Frensia.id- Di hari H pemilihan kepala daerah, suasana desa selalu ramai dengan pembicaraan yang beragam. Bagi beberapa penduduk desa, pilkada adalah saat yang tidak hanya dipenuhi oleh ketegangan, tetapi juga oleh canda dan tawa. Seperti saat itu, masyarakat berkumpul di kedai kopi, di tepi jalan, atau di lapangan, mendiskusikan berbagai hal yang berkaitan dengan para calon pemimpin daerah mereka.

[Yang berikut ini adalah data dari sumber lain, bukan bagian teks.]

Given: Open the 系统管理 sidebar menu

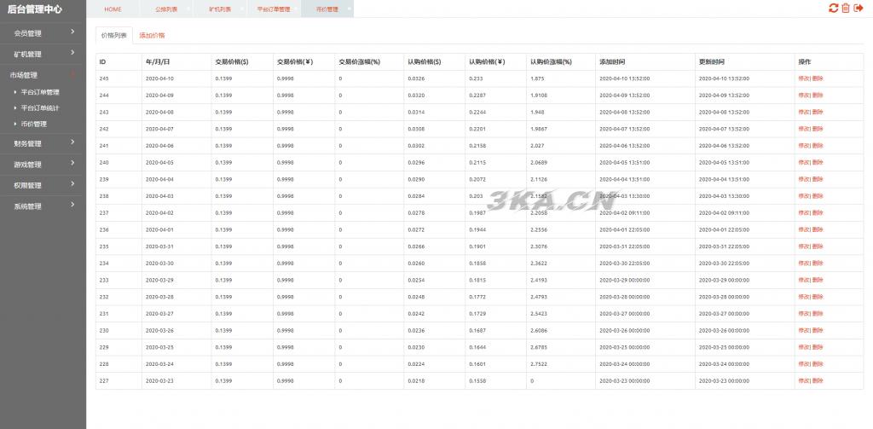Looking at the screenshot, I should click(x=43, y=206).
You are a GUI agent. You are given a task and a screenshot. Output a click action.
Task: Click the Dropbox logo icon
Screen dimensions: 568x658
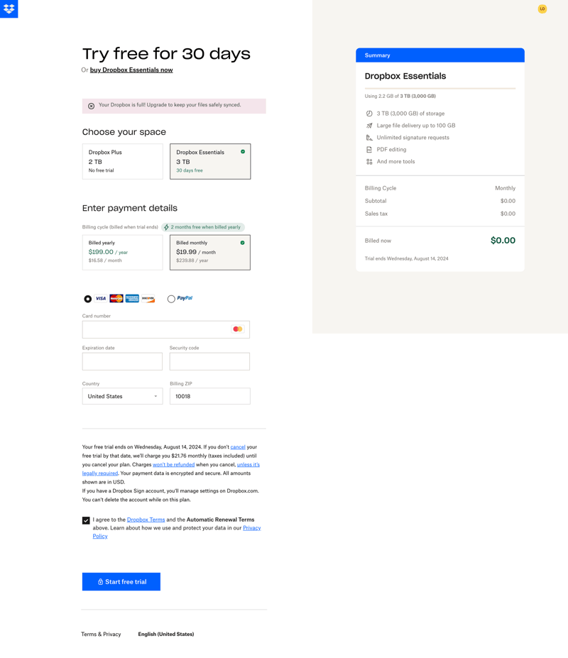[9, 9]
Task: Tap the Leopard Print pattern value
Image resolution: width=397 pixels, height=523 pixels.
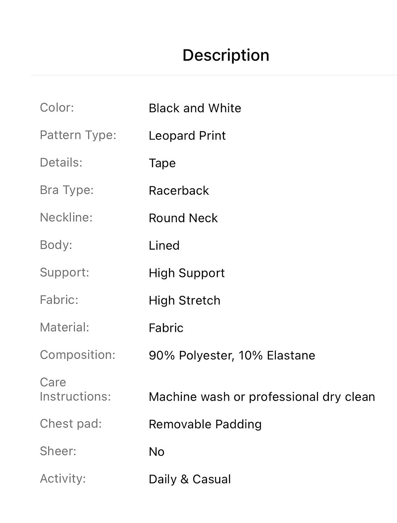Action: click(x=187, y=136)

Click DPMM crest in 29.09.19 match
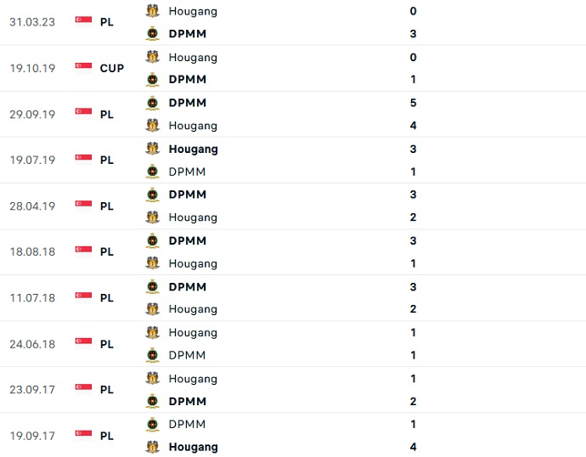click(153, 103)
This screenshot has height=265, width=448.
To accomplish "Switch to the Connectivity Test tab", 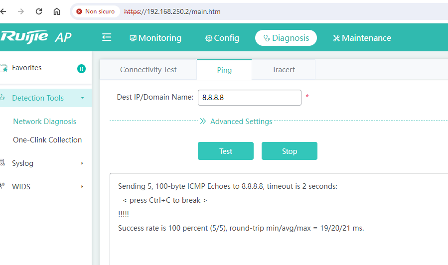I will [x=149, y=70].
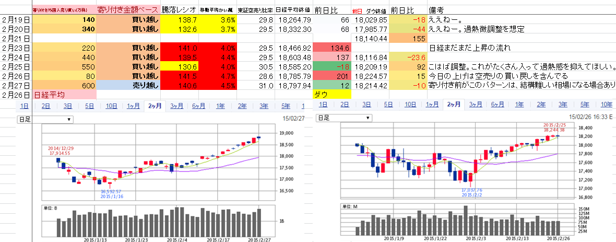Click the 寄り付き金額ベース header cell
The width and height of the screenshot is (616, 242).
[x=128, y=10]
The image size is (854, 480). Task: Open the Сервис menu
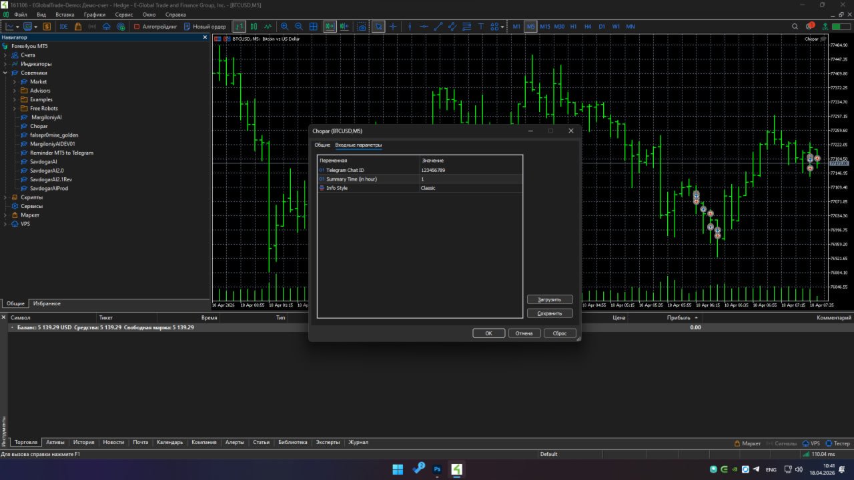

“Calon itu sepertinya akan menang. Lihat saja, berduyun-duyun orang datang ke rumahnya sampai berjubel” adalah salah satu bentuk basa-basi sembari menyeruput kopi. Obrolan seperti ini, memang seringkali menjadi pembicaraan yang menghangatkan suasana. Di desa, hasil pemilihan kepala daerah tidak hanya tentang siapa yang lebih mumpuni, tetapi siapa lebih dekat dengan masyarakat dan pandai dalam menjalin kedekatan.

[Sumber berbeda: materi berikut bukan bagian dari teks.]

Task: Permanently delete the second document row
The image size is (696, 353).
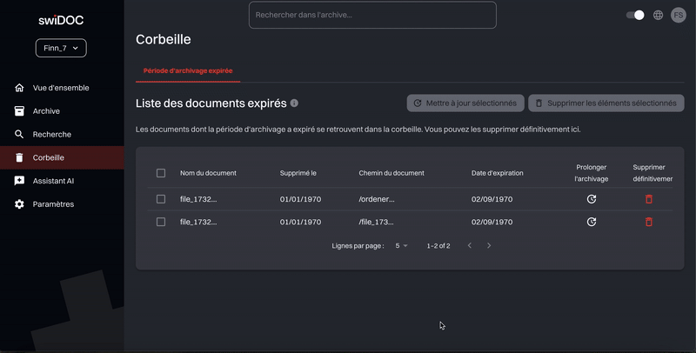Action: click(x=648, y=222)
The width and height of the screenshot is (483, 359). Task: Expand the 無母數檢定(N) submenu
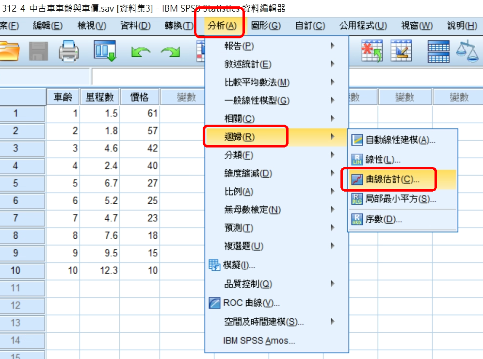(252, 210)
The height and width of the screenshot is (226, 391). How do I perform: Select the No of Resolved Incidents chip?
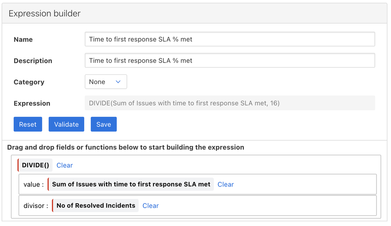[x=96, y=206]
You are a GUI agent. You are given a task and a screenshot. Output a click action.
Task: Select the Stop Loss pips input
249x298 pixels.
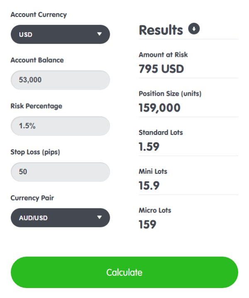[x=60, y=171]
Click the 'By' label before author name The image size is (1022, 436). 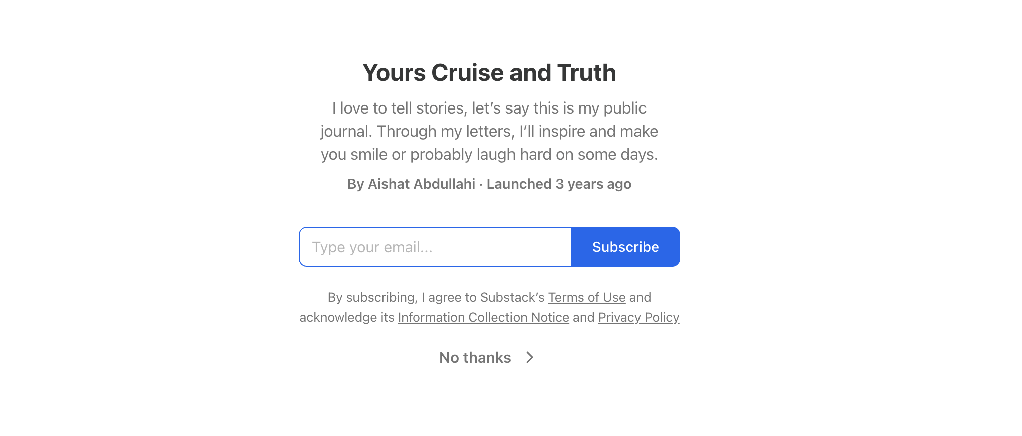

Namun, tidak semua percakapan berjalan lancar dan bahagia. Ada juga yang menggoda dengan suara setengah serius, “Janji-janji dari para calon itu seperti air yang sudah dicampur gula, manis untuk sejenak, tapi kemudian menghilang.” Sindiran ini mengingatkan akan kenyataan pahit yang sering terjadi setelah pemilukada — janji-janji yang tak kunjung ditepati. Beberapa orang di desa bahkan sudah sangat paham mengenai hal ini, menyebutkan dengan jelas berbagai janji calon yang tidak pernah terealisasi pasca mereka terpilih.

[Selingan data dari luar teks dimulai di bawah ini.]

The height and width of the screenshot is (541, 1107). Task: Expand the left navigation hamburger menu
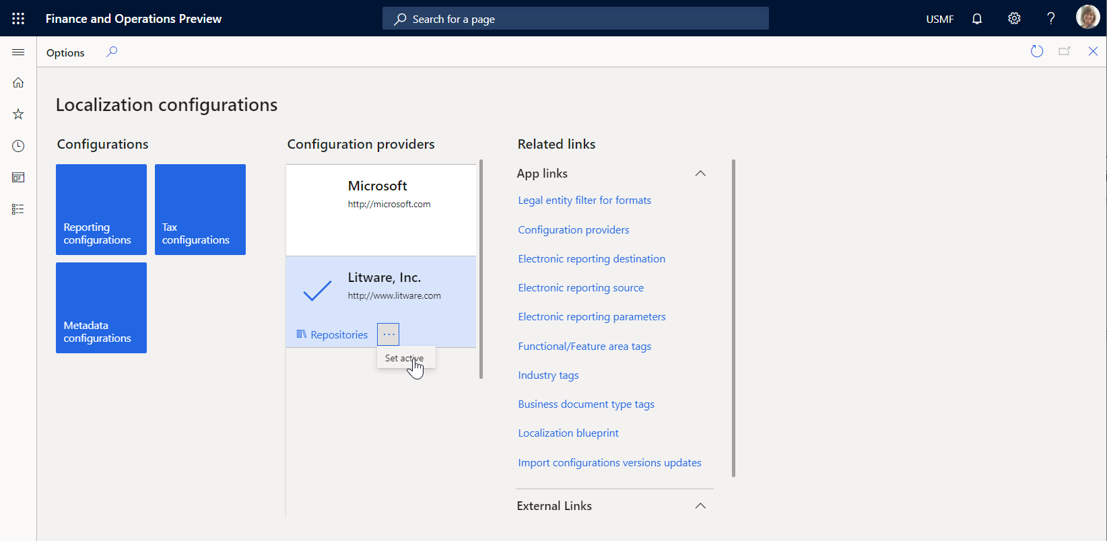coord(18,52)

Di tengah obrolan ini, isu uang dalam politik selalu menjadi topik yang tidak pernah terlewatkan. “Tentu ada uang untuk imbalan, biasa masyarakat menyebut istilah tongket (settong saeket) atau satu suara, lima puluh ribu. Jika tidak, siapa yang akan datang ke tempat pemungutan suara, terutama yang lokasinya jauh?” Basa-basi yang kerap kali muncul setiap pemilukada. Ihwal Ini, memperlihatkan kenyataan pahit yang terjadi dalam banyak pemilihan, khususnya di desa-desa.
Praktik ini masih banyak ditemukan, terutama di beberapa wilayah tertentu, meskipun terdapat peraturan yang melarang politik uang. Seperti yang dijelaskan oleh M. EZA Helyatha Begouvic dalam risetnya Money Politik Pada Kepemiluan Di Indonesia, SOL justicia, (202), fenomena ini muncul karena ada kelemahan dalam penerapan hukum yang berlaku. Selain itu, pengaruh budaya setempat juga membentuk pandangan masyarakat terhadap politik uang.
Masyarakat menganggap politik uang sebagai salah satu cara untuk mendapatkan dukungan dalam pemilu. Praktik ini sudah dipandang sebagai hal yang umum. Bahkan, seringkali dianggap sebagai bagian dari proses pemilihan yang sah, meskipun tidak dinyatakan secara langsung.
Namun, selain obrolan mengenai kandidat dan janji-janji manis para calon, seringkali perbincangan tentang pilkada juga diwarnai dengan lelucon mengenai keunikan anggota tim sukses. “Si A dari tim sukses itu, saat berbicara, bisa membuat orang terpesona. Tetapi ketika dihitung-hitung, yang hadir di rumah ternyata hanya segelintir orang saja. Itu adalah gambaran tentang bagaimana warga desa melihat keramaian yang diciptakan oleh tim sukses yang sering kali sangat berbeda dari realitas yang ada.
Pilkada sebenarnya lebih dari sekadar perayaan demokrasi, ia juga merupakan kesempatan bagi penduduk desa untuk saling bertukar cerita, tertawa bersama, dan kadang-kadang merenungkan sejenak apa yang benar-benar mereka inginkan dari pemimpin yang bakal terpilih. Namun, yang jelas: percakapan itu selalu mengalir, santai, dan dipenuhi dengan kebijaksanaan yang tersembunyi di balik setiap guyonan.